Herausforderung Diesel
Dennoch ist der Blick in die Euro-Norm-Tabelle nicht ganz uninteressant. Demnach dürfte es für die Ingenieure eine Herausforderung sein, die kommenden Diesel-Generationen im Abgas-Limit zu halten. Denn für den Selbstzünder haben die EU-Verantwortlichen besonders scharfe Regelungen vorgesehen. Darf der Nagler bis nächstes Jahr im September noch 250 mg Stickoxide pro Kilometer verlieren, erlaubt die nächste Stufe nur noch 180 mg. Ab Herbst 2014 dürfen es gar nur noch 80 mg sein. Die zulässige Partikelmasse sinkt von 25 auf 5 mg, während die zulässigen Kohlenstoffoxidmengen mit 500 mg auch im neuen Jahrzehnt nur moderat begrenzt werden.
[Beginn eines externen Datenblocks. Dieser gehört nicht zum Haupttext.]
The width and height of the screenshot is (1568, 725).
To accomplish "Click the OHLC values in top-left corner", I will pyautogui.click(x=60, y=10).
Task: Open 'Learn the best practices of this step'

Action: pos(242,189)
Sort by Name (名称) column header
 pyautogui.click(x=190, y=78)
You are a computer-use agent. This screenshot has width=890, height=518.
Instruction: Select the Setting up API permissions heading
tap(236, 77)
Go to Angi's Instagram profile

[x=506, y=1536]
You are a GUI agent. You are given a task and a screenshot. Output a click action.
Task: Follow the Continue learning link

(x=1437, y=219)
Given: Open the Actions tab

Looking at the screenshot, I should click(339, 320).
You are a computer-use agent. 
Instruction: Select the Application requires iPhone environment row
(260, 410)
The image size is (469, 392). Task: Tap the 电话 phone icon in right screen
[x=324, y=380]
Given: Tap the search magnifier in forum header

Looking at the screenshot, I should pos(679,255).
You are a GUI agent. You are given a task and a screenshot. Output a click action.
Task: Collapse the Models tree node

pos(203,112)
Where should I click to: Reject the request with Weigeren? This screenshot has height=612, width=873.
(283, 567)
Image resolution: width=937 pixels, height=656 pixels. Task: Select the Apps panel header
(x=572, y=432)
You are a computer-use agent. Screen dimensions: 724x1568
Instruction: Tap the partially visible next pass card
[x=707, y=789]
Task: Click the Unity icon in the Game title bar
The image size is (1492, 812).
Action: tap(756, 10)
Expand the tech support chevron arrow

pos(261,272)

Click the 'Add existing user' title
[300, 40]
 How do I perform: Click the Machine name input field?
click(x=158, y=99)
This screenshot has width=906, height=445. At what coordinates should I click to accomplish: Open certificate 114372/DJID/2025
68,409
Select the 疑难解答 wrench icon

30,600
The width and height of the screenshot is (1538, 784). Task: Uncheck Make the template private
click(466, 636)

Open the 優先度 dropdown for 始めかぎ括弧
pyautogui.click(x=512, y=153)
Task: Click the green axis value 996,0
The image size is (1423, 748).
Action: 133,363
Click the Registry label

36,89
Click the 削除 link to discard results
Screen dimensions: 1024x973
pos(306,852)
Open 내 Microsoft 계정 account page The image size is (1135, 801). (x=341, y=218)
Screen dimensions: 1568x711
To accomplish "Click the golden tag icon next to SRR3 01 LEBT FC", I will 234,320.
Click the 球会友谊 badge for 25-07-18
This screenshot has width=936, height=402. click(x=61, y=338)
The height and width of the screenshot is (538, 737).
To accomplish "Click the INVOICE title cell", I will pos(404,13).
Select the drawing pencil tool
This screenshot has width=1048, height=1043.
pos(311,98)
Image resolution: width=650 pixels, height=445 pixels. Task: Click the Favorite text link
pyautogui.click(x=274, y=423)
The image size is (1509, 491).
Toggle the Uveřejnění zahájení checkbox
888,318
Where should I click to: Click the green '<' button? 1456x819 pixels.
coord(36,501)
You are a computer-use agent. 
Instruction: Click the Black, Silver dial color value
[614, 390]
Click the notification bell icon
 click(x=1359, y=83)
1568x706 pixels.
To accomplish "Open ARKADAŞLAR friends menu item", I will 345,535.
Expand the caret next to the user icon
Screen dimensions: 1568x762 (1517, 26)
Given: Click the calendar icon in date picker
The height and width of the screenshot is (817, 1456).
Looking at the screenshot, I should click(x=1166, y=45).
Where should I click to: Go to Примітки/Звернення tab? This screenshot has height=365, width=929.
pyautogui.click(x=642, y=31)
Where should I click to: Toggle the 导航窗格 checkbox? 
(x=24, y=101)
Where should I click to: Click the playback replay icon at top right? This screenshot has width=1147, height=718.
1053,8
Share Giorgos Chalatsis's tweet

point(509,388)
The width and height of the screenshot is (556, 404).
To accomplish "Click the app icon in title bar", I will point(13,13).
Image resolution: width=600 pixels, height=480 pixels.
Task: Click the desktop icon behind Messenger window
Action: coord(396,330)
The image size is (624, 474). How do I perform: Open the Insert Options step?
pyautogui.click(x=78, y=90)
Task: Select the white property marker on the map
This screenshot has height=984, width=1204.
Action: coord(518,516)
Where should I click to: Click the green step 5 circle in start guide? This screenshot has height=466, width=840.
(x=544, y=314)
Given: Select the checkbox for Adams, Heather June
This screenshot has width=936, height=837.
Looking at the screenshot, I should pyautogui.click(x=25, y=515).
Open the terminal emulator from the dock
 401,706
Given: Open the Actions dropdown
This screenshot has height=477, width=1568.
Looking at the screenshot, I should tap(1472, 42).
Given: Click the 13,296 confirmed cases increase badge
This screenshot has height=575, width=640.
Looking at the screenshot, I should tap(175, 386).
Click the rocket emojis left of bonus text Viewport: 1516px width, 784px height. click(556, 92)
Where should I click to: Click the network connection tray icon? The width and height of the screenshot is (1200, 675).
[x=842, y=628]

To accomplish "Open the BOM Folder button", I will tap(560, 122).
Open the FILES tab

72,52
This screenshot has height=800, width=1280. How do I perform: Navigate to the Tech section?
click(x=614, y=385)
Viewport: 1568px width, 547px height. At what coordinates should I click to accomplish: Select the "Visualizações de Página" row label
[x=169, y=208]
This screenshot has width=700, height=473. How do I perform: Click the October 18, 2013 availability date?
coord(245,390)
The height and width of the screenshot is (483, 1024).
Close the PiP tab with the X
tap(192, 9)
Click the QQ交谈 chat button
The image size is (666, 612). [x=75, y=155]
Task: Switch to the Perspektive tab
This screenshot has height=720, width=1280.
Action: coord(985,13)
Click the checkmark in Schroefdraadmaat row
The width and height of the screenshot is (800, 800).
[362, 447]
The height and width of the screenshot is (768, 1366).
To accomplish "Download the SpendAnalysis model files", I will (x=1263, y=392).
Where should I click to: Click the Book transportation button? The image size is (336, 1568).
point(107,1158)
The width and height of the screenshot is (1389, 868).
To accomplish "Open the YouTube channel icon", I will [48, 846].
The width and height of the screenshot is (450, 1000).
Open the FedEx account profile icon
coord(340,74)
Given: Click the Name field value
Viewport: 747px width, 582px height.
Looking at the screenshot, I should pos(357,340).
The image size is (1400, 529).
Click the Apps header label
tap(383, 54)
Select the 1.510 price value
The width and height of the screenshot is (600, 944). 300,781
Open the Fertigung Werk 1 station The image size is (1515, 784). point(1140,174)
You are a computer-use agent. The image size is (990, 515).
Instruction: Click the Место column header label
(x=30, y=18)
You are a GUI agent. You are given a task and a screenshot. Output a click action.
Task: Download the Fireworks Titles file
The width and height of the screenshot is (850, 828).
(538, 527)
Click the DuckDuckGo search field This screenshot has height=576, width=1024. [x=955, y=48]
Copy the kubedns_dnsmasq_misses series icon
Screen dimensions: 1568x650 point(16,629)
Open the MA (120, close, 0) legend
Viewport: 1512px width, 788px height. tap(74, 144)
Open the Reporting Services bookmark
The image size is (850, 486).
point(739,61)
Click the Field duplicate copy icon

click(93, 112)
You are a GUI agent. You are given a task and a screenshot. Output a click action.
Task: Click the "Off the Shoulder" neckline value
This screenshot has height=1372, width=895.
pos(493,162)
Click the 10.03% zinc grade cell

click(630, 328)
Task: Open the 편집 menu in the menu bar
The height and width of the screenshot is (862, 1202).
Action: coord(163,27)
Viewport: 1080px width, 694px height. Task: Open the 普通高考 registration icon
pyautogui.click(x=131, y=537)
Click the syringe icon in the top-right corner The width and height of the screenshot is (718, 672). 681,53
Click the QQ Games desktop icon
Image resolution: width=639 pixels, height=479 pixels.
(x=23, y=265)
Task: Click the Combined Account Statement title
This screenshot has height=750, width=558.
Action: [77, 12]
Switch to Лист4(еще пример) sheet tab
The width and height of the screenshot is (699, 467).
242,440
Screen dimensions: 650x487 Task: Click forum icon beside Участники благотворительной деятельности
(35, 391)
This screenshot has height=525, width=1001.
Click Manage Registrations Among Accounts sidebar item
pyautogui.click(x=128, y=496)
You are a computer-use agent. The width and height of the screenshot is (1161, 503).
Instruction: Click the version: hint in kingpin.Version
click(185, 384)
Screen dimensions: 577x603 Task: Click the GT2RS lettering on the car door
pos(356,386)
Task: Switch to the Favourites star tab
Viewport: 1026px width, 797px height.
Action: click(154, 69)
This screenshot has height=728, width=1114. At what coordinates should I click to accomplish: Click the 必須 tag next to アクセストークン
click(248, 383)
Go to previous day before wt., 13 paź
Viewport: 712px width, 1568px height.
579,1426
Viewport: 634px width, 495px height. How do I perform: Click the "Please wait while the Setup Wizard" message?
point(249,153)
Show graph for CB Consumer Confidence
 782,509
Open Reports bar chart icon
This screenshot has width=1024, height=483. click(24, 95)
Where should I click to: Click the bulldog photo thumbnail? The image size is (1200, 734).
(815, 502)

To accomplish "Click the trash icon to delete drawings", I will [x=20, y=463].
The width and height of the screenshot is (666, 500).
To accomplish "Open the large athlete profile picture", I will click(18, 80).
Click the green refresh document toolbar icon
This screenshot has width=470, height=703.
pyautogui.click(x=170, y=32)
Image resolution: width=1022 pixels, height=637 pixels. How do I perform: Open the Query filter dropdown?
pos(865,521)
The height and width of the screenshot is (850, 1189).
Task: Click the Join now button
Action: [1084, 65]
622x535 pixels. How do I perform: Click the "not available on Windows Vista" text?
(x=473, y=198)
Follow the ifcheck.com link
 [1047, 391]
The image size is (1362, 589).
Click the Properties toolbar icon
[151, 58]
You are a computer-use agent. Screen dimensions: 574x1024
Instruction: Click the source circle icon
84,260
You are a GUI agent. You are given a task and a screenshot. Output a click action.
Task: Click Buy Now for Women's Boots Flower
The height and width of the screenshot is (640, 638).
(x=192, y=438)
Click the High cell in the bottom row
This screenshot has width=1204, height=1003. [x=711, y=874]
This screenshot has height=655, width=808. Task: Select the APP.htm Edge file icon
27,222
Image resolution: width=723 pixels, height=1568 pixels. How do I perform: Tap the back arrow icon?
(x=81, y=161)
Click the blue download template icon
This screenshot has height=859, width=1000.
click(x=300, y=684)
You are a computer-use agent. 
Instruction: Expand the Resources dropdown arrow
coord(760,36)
Was muss also passieren, um den Diesel sauber zu machen? Denn er soll ja nicht nur möglichst reines Abgas ausstoßen, sondern auch noch sparsam sein, um den Vorteil des Ölverbrenners auszunutzen. Klar, bei entsprechend fettem Gemisch ist die NOx-Problematik zu beherrschen – daher führt jeder moderne Commonrail-Diesel eine Nacheinspritzung durch. Und die Partikel? Filtersysteme allein reichen nicht, sondern die Rohemissionen müssen bereits heruntergebrochen werden.

Maßnahmenpakete
Massive Abgasrückführung beispielsweise führt zu weniger Rußpartikeln schon im unbehandelten Abgas. Um thermischen Problemen vorzubeugen, ist eine Wasserkühlung möglich, durch die außerdem die Verbrennungstemperatur sinkt, was das NOx- Aufkommen wiederum eindämmt. Es gibt natürlich noch die chemische Keule; das Stichwort lautet „AdBlue” und wird dem Dieselkäufer in den nächsten Jahren wahrscheinlich häufiger begegnen. Übersetzt heißt das: Es wird Harnstoff aus einem kleinen Tank in den Abgasstrom eingespritzt; die Substanz lässt die anfallenden Stickoxide blitzschnell zu Stickstoff und Wasser zerfallen. Wie auch immer man das Abgasproblem beim Diesel von morgen löst, er dürfte teurer werden – und ob die heute so geschätzte Wirtschaftlichkeit dann noch gegeben ist, bleibt derzeit offen. Vielleicht übernehmen hochaufgeladene Benziner mit wenig Hubraum eines Tages die Rolle mittlerer Diesel – durchaus auch in der unteren Mittelklasse. Auf Euro 5 jedenfalls scheint man derzeit eingestellt, zumindest bei den volumenträchtigen Modellen dürfte es auf absehbare Zeit keine Schwierigkeiten geben. Ob und wie sich die Motorenlandschaft im Laufe des nächsten Jahrzehnts verändern wird, darf mit Hochspannung verfolgt werden.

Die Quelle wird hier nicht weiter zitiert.